--- Begin Data supplied ---
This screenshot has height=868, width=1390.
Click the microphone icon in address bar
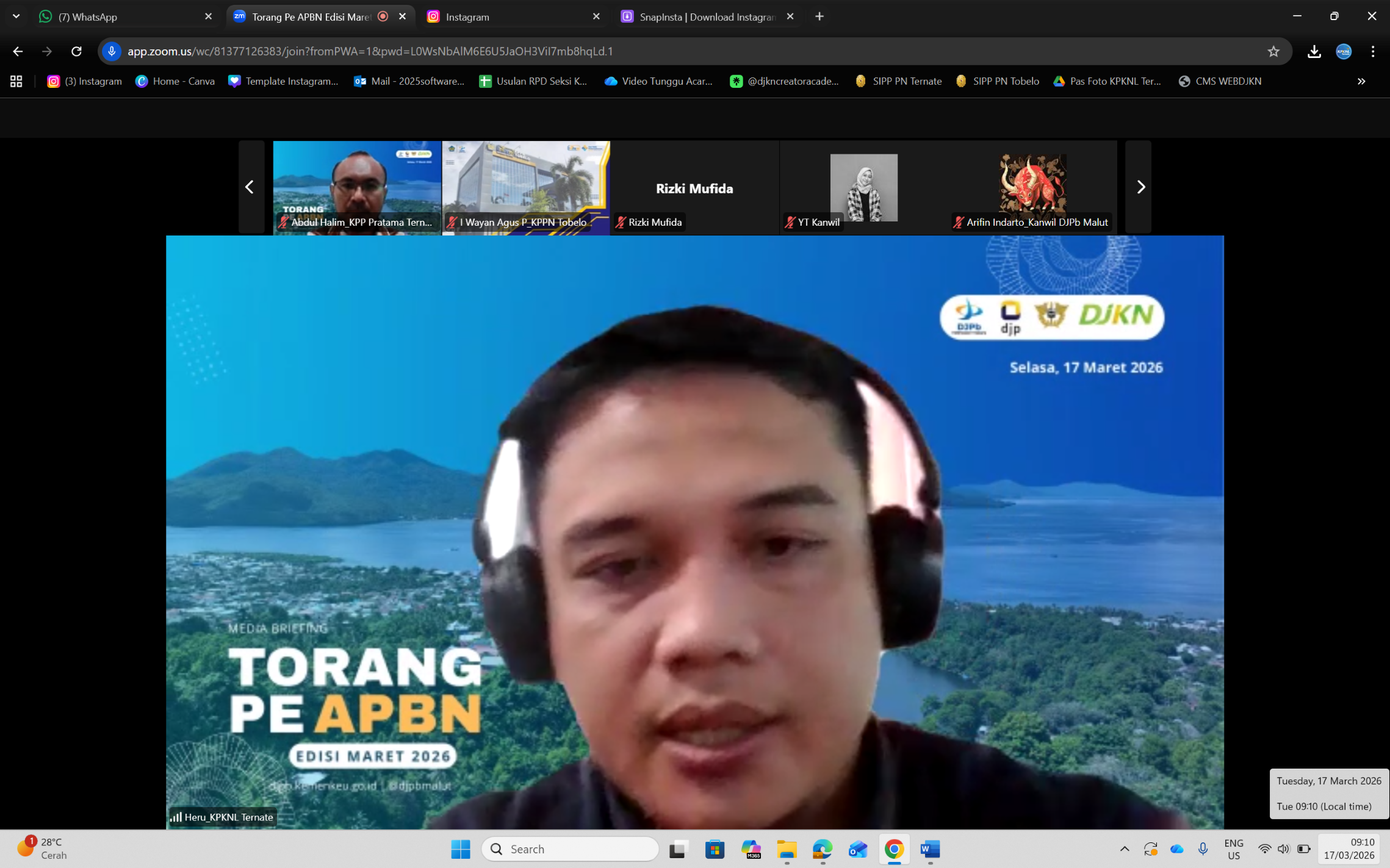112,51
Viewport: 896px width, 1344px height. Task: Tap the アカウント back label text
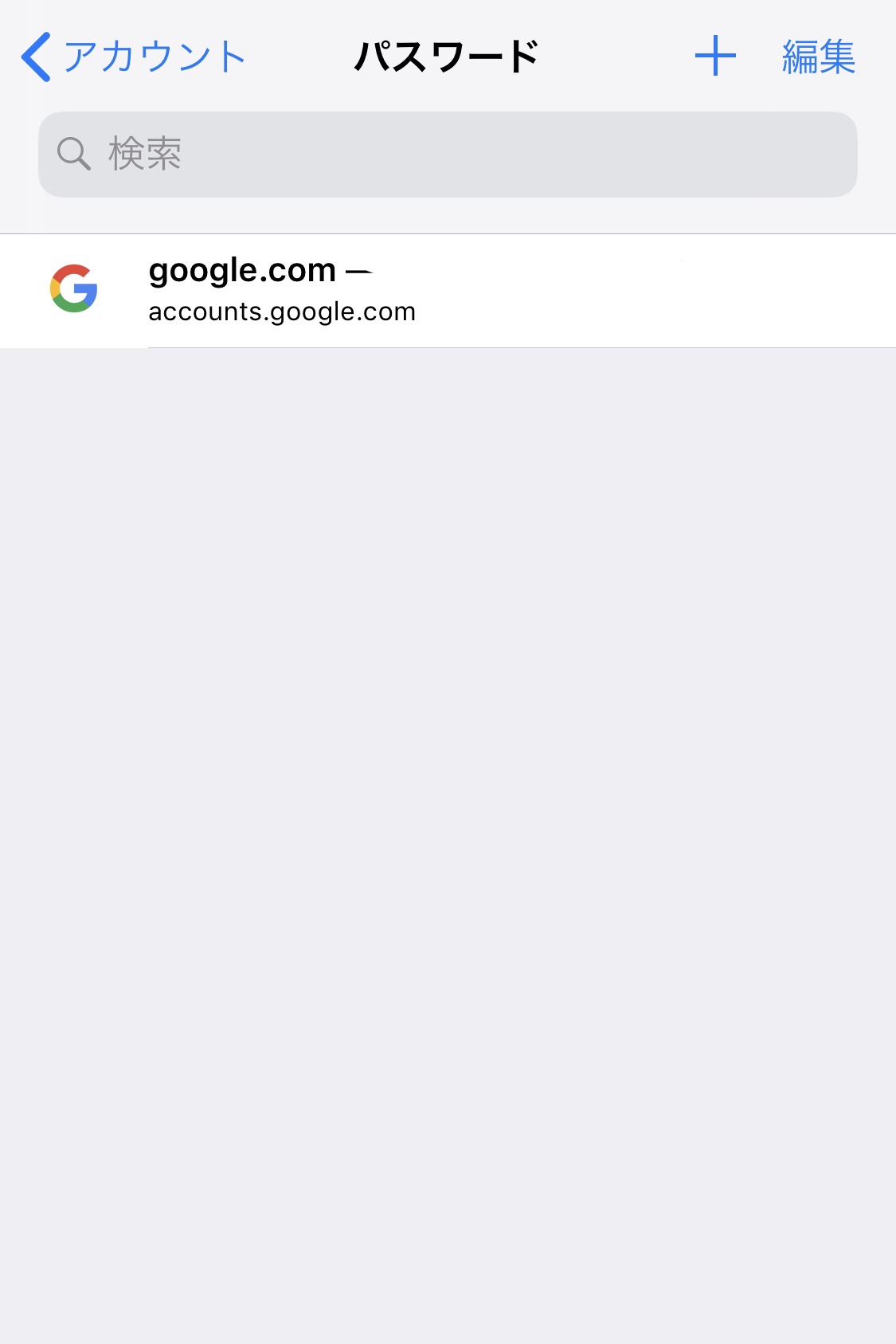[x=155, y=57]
--- End Data supplied ---
Short problem:
Copy every line of the entries above again, requests included, and shift each coordinate in the answers up by 117. Leave the pictures out.

Task answer:
This screenshot has height=868, width=1390.
Click the microphone icon in address bar
229,168
Viewport: 896px width, 1344px height. Task: Tap the アカウント back label text
[x=272, y=174]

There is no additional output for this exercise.